Interpretation Thresholds
| Measure | Used With | Small | Medium | Large |
|---|---|---|---|---|
| Cohen's d | t-tests | 0.20 | 0.50 | 0.80 |
| Hedges' g | t-tests (small samples) | 0.20 | 0.50 | 0.80 |
| η² (eta-squared) | ANOVA | .01 | .06 | .14 |
| Partial η² (partial eta-squared) | Factorial ANOVA | .01 | .06 | .14 |
| Pearson r | Correlation | .10 | .30 | .50 |
| R² | Regression | .02 | .13 | .26 |
| Cramér's V | Chi-square | .10 | .30 | .50 |
| Odds Ratio (OR) | Logistic regression | 1.5 | 2.5 | 4.3 |
Formulas
Cohen's d
$$d = \frac{\bar{X}_1 - \bar{X}_2}{s_p}$$
where \(s_p\) is the pooled standard deviation. Use for independent-samples t-tests with roughly equal group sizes.
Hedges' g
$$g = d \times \left(1 - \frac{3}{4(n_1 + n_2) - 9}\right)$$
Bias-corrected version of Cohen's d. Preferred when either group has n < 20.
Eta-squared (η²)
$$\eta^2 = \frac{SS_{\text{between}}}{SS_{\text{total}}}$$
Proportion of total variance explained by the IV. Tends to overestimate in small samples.
Partial η²
$$\eta_p^2 = \frac{SS_{\text{effect}}}{SS_{\text{effect}} + SS_{\text{error}}}$$
Proportion of variance explained after removing other effects.
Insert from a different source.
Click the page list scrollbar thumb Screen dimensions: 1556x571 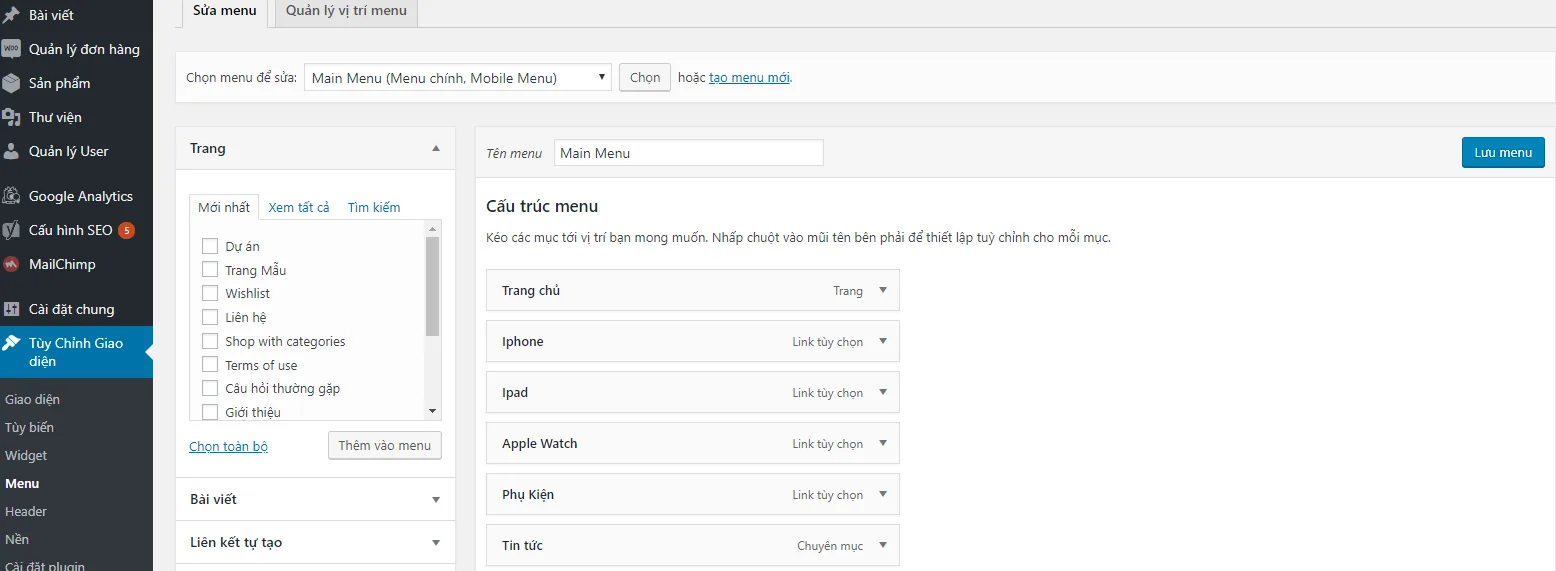pos(432,285)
Standard output in SPSS for factorial ANOVA.
Pearson r
$$r = \frac{\sum (X_i - \bar{X})(Y_i - \bar{Y})}{\sqrt{\sum (X_i - \bar{X})^2 \sum (Y_i - \bar{Y})^2}}$$
Ranges from −1 to +1. Pearson r is both a test statistic and an effect size measure.
R²
$$R^2 = 1 - \frac{SS_{\text{residual}}}{SS_{\text{total}}}$$
Proportion of variance in the DV explained by all predictors. Use adjusted R² when comparing models.
Cramér's V
$$V = \sqrt{\frac{\chi^2}{N \cdot (k - 1)}}$$
where \(k\) = min(rows, columns). Ranges from 0 to 1. Use with chi-square test of independence.
Odds Ratio (OR)
$$OR = \frac{p_1 / (1 - p_1)}{p_2 / (1 - p_2)}$$
OR = 1 means no effect. OR > 1 means higher odds in group 1. Always report with a 95% CI.
Important Caveats
- Cohen's benchmarks are guidelines, not rules. A "small" effect in clinical psychology may be life-changing; a "large" effect in education may be routine.
- Always interpret in context. Compare your effect sizes to those found in similar published studies in your field.
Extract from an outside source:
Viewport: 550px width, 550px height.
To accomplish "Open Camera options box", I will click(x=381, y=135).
- Confidence intervals matter. A point estimate of d = 0.50 with a CI of [0.05, 0.95] is far less informative than d = 0.50, 95% CI [0.40, 0.60].
- η² vs. partial η²: SPSS reports partial η² by default. They are equal in one-way designs but can differ substantially in factorial designs.
- Odds ratios are symmetric around 1, not 0. An OR of 0.5 and an OR of 2.0 represent the same strength of association in opposite directions.